In the absence of control current, the triac inevitably passes from the conduction state to the closed state during any half-cycle of the alternating supply voltage.
In addition to operating in relay mode in a thermostat or photosensitive switch, control systems have been developed and are widely used that operate on the principle of phase control of the load voltage, or, in other words, smooth regulators.
Element testing
There are several ways to test a triac for functionality. For the simplest, you will only need a multimeter, and for more complex measurements, an autonomous power supply or test circuit.
With the help of a tester, testing occurs using knowledge based on the operating principle of a triac. Diagnostics with a multimeter will not be able to determine all the characteristics of the element, but it will be quite sufficient for initial performance testing.

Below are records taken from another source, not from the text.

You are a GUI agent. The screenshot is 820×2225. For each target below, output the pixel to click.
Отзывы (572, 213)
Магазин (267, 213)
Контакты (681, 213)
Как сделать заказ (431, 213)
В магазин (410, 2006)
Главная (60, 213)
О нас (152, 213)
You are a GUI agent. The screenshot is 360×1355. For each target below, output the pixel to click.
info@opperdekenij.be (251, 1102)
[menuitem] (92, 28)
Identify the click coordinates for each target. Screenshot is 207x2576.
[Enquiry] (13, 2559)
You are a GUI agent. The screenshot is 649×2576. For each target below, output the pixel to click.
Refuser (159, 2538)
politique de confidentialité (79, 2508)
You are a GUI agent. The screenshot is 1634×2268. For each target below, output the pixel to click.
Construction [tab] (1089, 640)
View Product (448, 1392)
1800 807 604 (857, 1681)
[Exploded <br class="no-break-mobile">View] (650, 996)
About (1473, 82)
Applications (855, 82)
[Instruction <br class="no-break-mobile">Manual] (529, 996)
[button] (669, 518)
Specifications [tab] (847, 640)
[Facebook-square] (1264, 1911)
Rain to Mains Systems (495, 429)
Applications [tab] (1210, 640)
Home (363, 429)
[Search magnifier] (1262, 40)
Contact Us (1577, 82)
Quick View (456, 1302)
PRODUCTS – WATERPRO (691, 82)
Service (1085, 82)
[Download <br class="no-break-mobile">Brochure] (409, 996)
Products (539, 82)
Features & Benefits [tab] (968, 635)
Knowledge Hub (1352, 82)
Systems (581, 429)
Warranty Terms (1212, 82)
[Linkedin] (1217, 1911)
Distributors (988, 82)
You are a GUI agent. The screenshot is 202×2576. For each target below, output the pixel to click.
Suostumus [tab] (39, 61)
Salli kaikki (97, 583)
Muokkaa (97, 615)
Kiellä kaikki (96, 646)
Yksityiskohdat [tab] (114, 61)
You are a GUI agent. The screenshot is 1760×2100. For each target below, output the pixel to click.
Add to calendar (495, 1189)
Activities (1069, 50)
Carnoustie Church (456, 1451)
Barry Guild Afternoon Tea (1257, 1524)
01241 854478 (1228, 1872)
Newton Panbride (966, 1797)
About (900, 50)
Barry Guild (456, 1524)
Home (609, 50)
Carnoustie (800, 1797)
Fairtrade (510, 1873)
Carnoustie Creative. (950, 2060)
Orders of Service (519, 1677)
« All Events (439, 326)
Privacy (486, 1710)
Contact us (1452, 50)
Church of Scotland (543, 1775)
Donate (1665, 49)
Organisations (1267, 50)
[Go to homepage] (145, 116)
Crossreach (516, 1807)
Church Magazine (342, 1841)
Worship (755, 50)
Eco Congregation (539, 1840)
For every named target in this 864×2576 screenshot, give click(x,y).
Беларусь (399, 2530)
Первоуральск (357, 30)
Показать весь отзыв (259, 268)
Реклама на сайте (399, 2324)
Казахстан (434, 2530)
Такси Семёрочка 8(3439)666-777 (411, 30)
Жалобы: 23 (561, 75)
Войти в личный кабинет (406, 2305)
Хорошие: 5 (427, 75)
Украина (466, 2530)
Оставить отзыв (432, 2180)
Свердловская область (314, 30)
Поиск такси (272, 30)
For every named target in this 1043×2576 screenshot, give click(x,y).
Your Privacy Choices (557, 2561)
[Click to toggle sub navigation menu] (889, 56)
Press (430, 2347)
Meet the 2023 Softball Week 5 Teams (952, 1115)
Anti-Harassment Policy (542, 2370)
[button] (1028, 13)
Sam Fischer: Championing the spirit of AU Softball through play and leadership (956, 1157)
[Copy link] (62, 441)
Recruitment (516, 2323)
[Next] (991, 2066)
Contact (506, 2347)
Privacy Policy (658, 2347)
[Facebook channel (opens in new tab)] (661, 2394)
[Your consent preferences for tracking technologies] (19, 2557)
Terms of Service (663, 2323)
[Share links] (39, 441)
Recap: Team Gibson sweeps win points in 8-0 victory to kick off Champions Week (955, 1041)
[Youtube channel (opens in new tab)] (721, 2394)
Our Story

A simple test can be done using a light bulb and a battery. To do this, one terminal of the battery is connected to the control and operating terminals of the triac, and the second to the base of the light bulb. The element's output is connected to the central contact of the illuminator. In this case, the transition must be open, then the light will light up.
Checking with a tester
A device of any type of action is suitable for carrying out tests, but it is necessary that the value of the current it produces is sufficient to switch the element. Therefore, it would be more preferable to use an analog device. For example, to test the BTB12-800CW tester, you will need to provide a current of about 30 mA, and for the BTB16-700BW this figure should be 15 mA.
You will also need to pay attention to the condition of the battery in the tester. In a digital device, the battery replacement icon should not be displayed on the screen, and in an analog device, when the probes are short-circuited to each other, the arrow should point to zero
The essence of the measurement comes down to checking the transitions of the device. To do this, the tester switches to resistance testing mode at the smallest range. It is best to perform the check in the following sequence:
- Test leads are connected to the power terminals of the triac T1 and T2. If the radio element is working properly, then the multimeter should show an infinitely high resistance.
- The polarity of the applied signal at the working terminals changes. To do this, the measuring probes are rearranged. The resistance must also be high.
- The operating terminal T1 or T2 and the control electrode G are briefly connected.
- Again the junction resistance between T1 and T2 is measured. It should change in one direction. So, for BTB12-800CW it will be about 50 Ohms.
- The polarity changes. In this case, the junction impedance should be high, which corresponds to the absence of reverse breakdown.
Using a schema
There are many different schemes used by radio amateurs to test the performance of a triac. But it is better to use a universal circuit that can test any element of the thyristor family, for example, BTB16-700BW. It does not require configuration and works immediately after assembly. In order to assemble it, you will need the following elements:
- Resistors R1—R4 470 Ohm, R4—R5 1 kOhm.
- Capacitors C1 and C2 - 100 µF x 6.5 V.
- Diodes VD1, VD2, VD5 and VD6 - 2N4148; VD2 and VD3 - AL307.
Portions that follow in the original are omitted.